Applied Mathematics

General objectives: to acquire the basic knowledge and techniques of the Theory of graphs and Hypergraphs, in its algebraic and extremal aspects, and on the theory of algebraic codes. Specific objectives: Knowledge and understanding: at the end of the course the student will have acquired the basic notions and results related to the Theory of graphs and Hypergraphs, in its algebraic and extremal aspects, and on the theory of algebraic codes (with particular regard to algorithms on graphs, representation with trees, cycles, linear orderings, random generation) and Ramsey Theory. She will also know at least the set of the most significant problems in which these theories find applications. Apply knowledge and understanding: the student will be able to solve algebraic-combinatorial problems in graphs theory and Theory of algebraic codes, requiring the use of related techniques, and to discuss how problems (in non-purely mathematical environments) can be modeled by means of the acquired tools.
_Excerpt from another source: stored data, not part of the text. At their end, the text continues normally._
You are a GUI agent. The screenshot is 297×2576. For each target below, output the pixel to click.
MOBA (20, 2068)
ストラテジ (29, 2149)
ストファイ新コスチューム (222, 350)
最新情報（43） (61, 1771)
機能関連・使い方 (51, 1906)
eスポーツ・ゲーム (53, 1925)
Critical and judgmental skills: the student will have the basis to analyze how the topics of Graph and coding theory an find applications in different fields and be an essential tool in solving concrete problems. Communication skills: The learner will have the ability to communicate rigorously the ideas and contents shown in the course. Learning skills: the acquired knowledge will allow the student to carry on an autonomous study in a possible interdisciplinary context (for those who have knowledge and interests in Applied Mathematics, Genetics, Computer Science, Data Science).